» PROVIDED MATERIAL
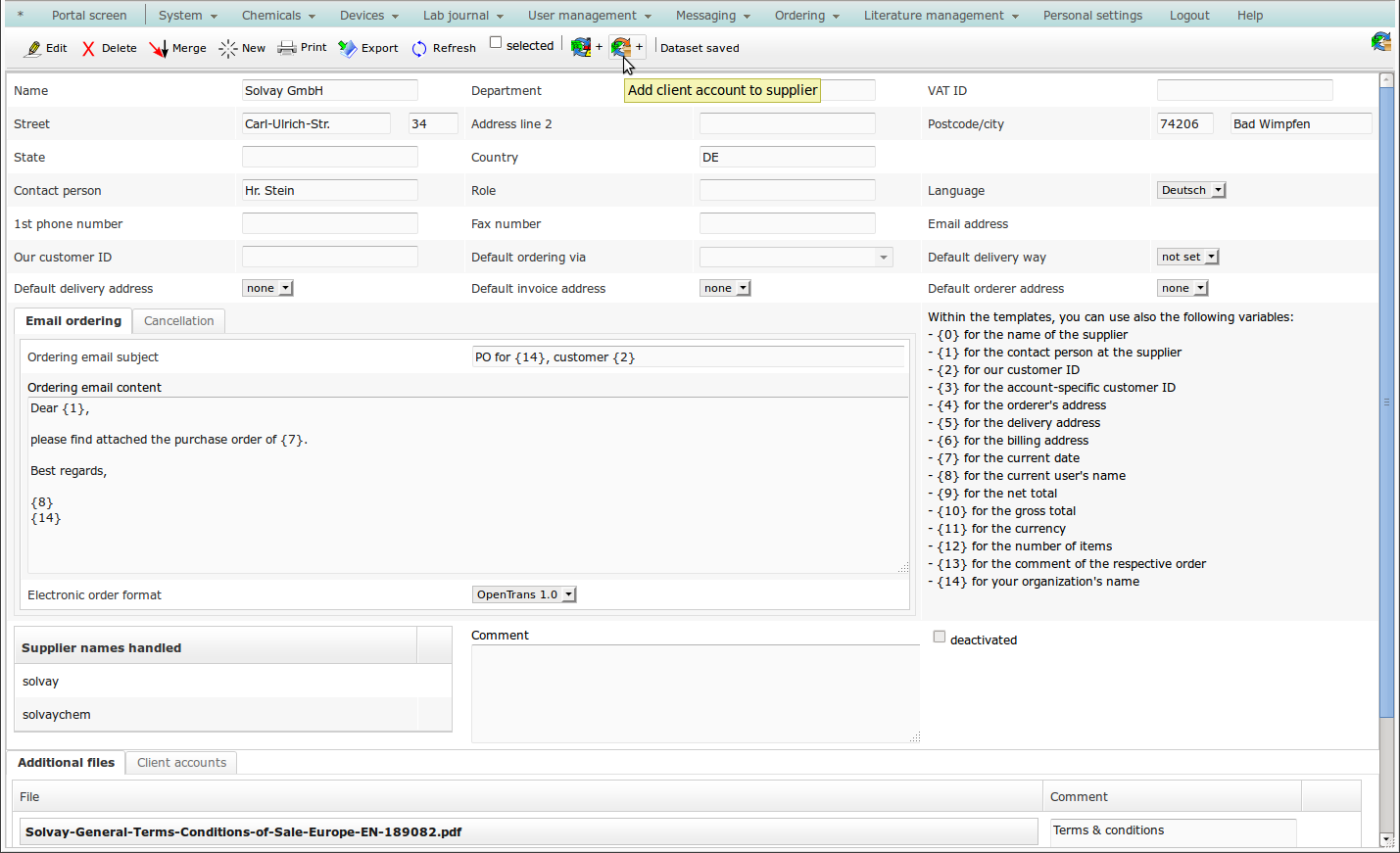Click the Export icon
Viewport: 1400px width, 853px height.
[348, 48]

...

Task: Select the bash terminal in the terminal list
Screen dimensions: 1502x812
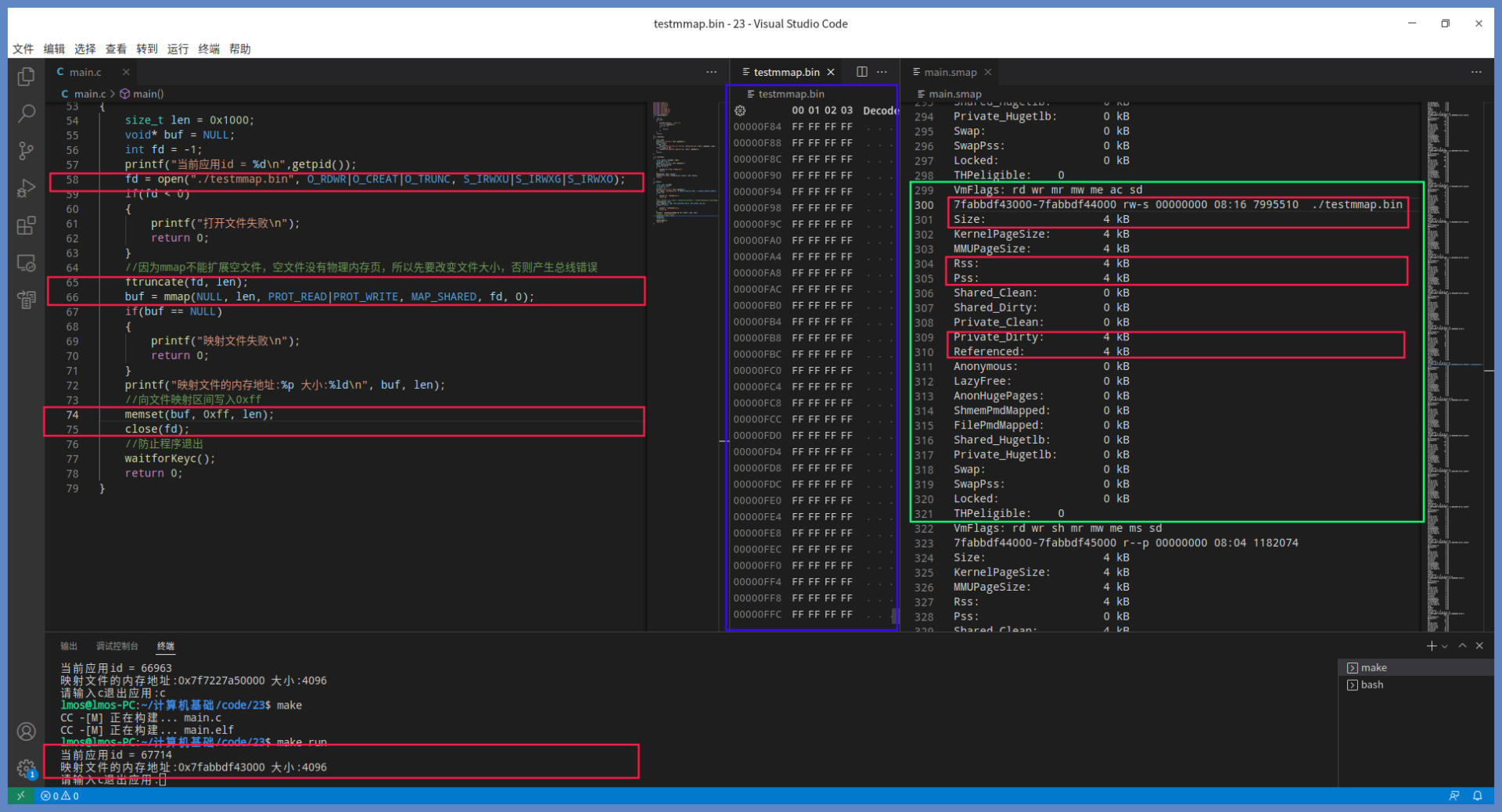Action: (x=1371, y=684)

* * *

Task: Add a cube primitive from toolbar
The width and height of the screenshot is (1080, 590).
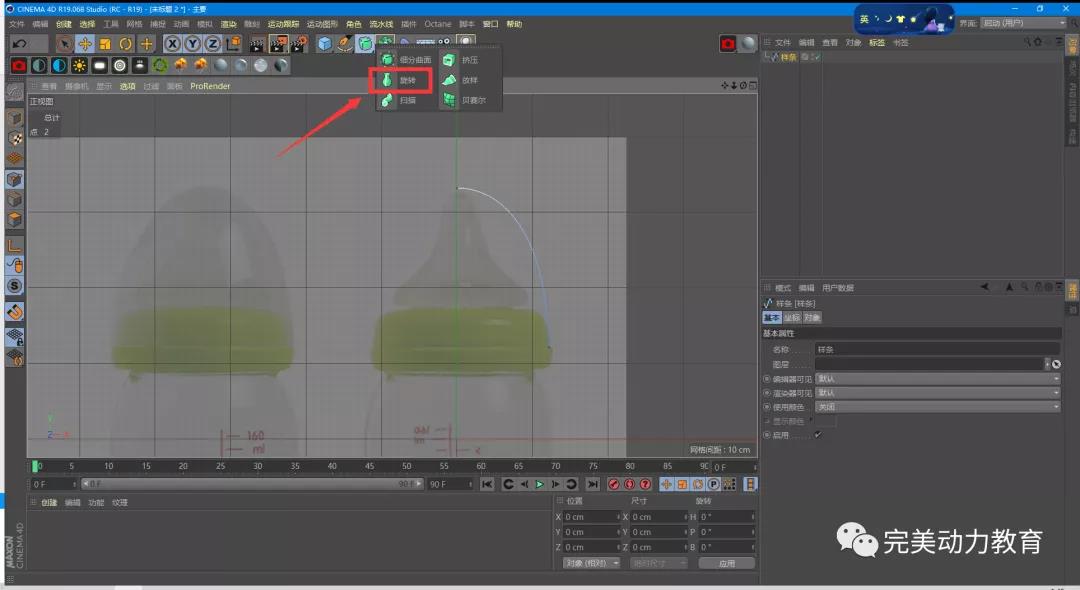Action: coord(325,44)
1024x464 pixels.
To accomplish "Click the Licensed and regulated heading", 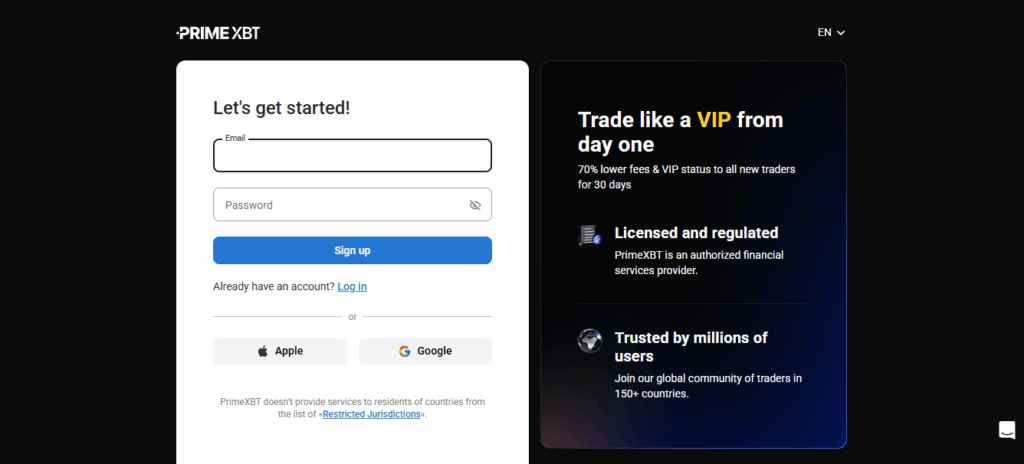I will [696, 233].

» WORK REQUEST
Check each line in the listing above for the string "Task", then report how many lines contain it, with no other text.

» EXPECTED ANSWER
2